**Problem to work on:**
Write out the data below word for word, starting with the line that contains "You are a computer-use agent. Screen" and going on through the line that contains "point(544,335)". Include both of those lines.

— start The records —

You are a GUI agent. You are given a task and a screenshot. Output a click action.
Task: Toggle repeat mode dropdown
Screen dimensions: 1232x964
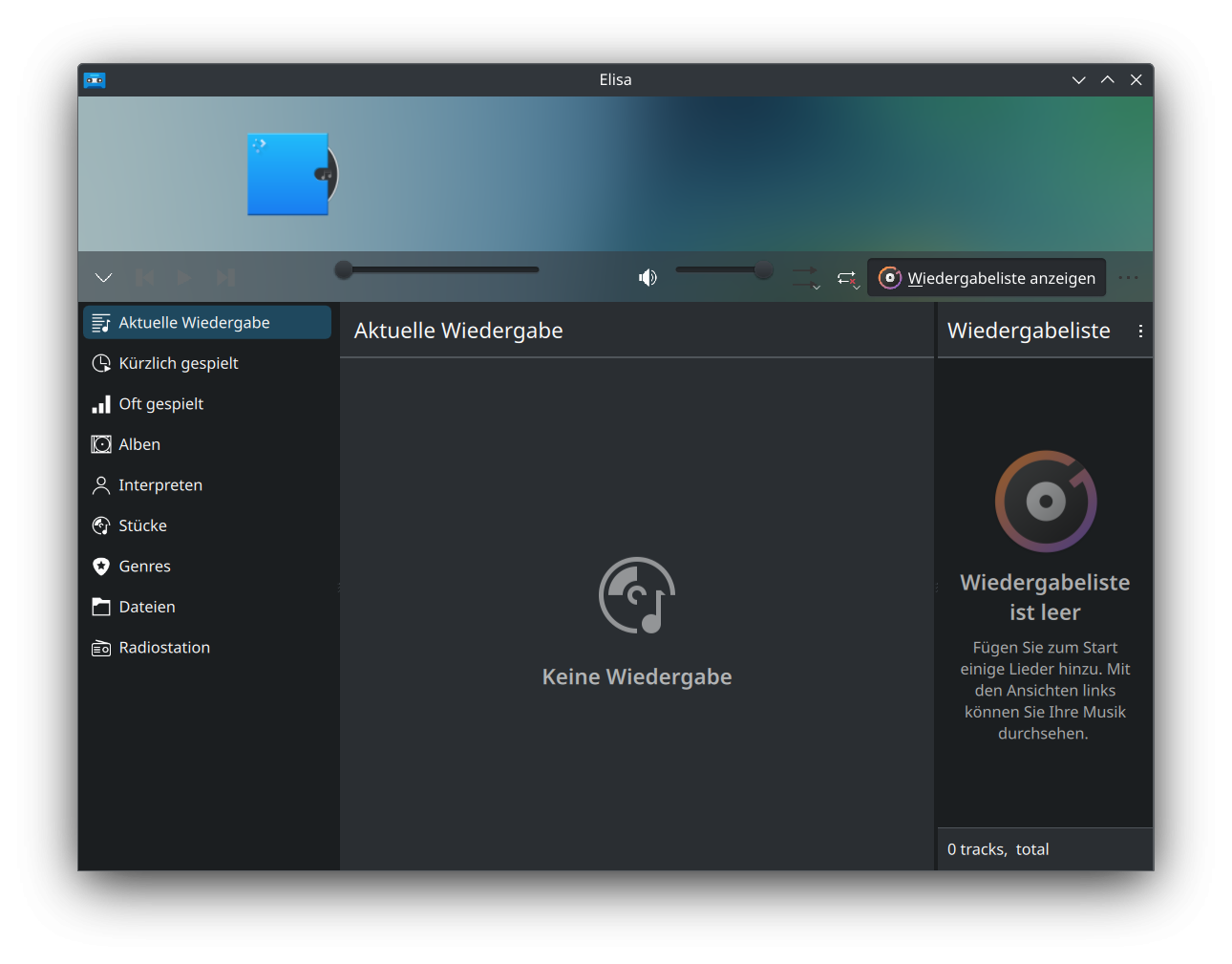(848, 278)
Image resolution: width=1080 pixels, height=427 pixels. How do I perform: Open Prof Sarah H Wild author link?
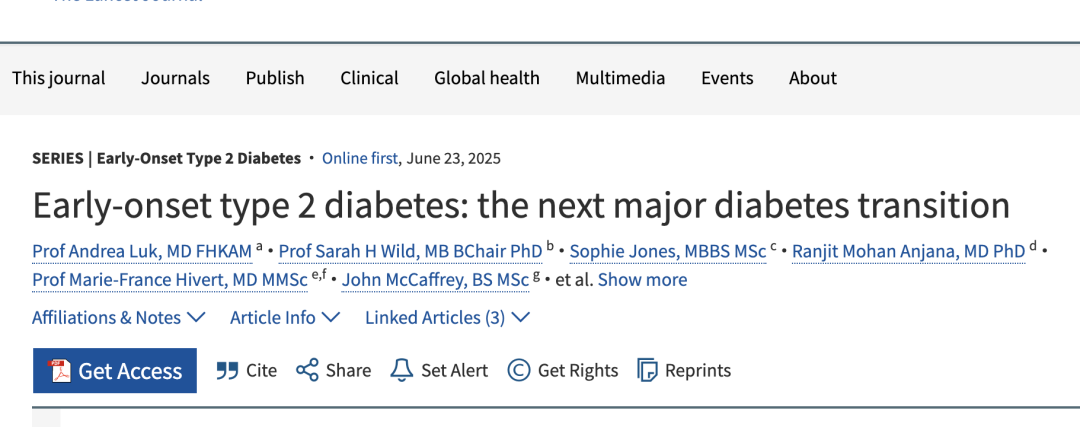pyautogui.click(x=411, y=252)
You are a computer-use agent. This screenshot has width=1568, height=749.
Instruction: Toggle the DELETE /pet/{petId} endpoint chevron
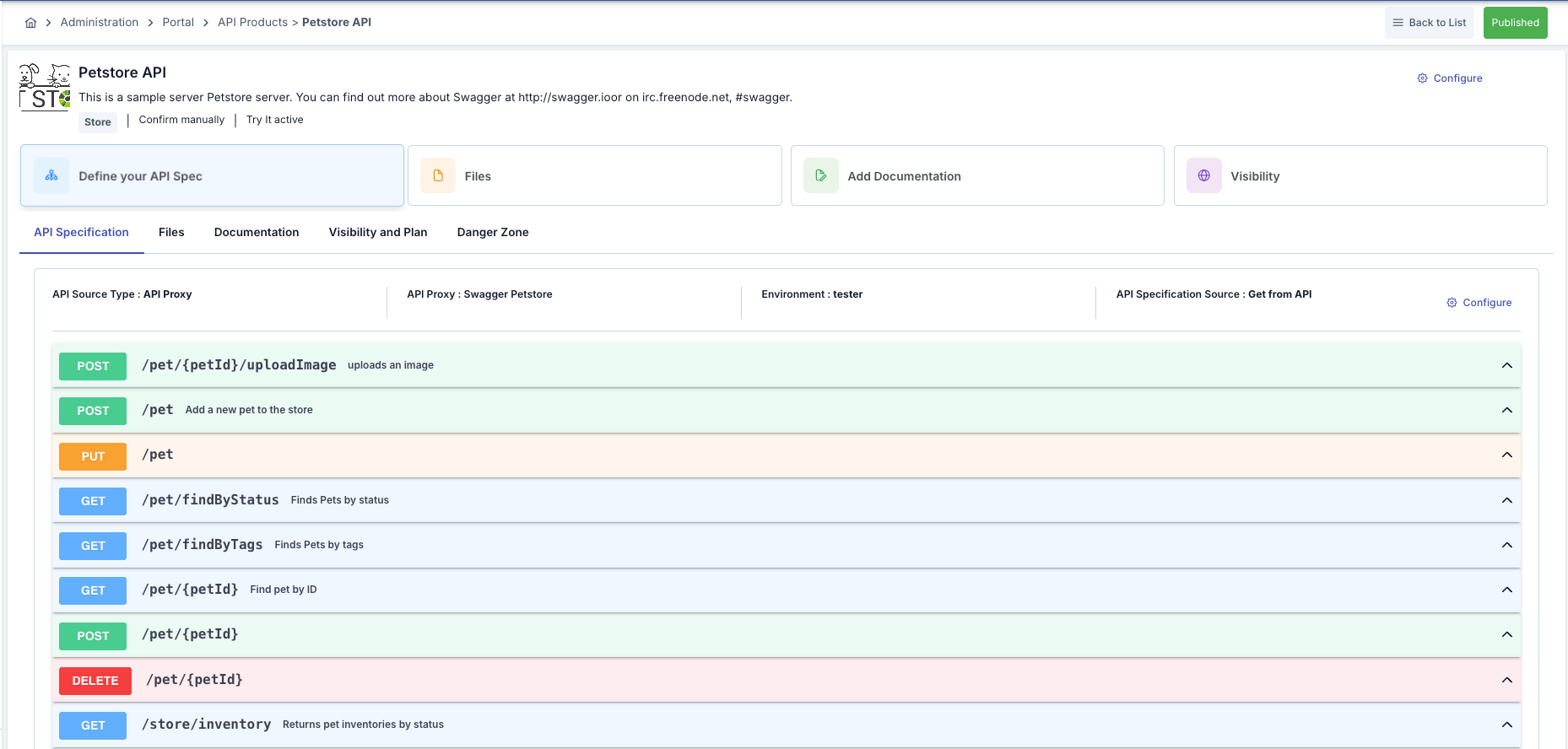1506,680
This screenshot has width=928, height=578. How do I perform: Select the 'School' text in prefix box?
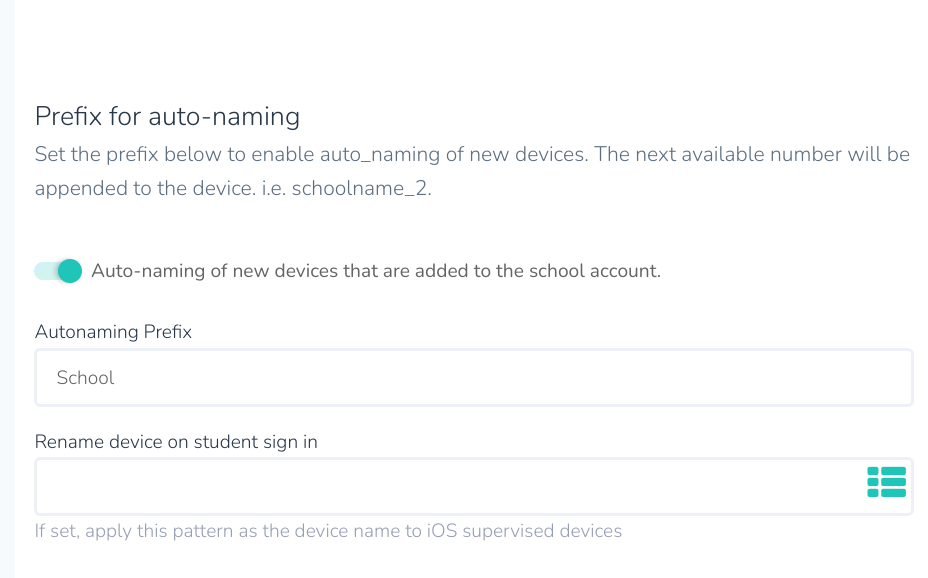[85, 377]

— end The records —
— start The records —

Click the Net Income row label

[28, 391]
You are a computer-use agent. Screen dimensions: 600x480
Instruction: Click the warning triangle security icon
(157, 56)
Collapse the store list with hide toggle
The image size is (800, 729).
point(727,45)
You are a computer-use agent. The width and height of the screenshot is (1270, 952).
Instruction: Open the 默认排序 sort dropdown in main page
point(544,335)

— end The records —

**Result of this exercise:**
You are a computer-use agent. Screen dimensions: 600x480
Instruction: Click the warning triangle security icon
(157, 56)
Collapse the store list with hide toggle
The image size is (800, 729).
point(727,45)
You are a computer-use agent. The width and height of the screenshot is (1270, 952).
Instruction: Open the 默认排序 sort dropdown in main page
point(544,335)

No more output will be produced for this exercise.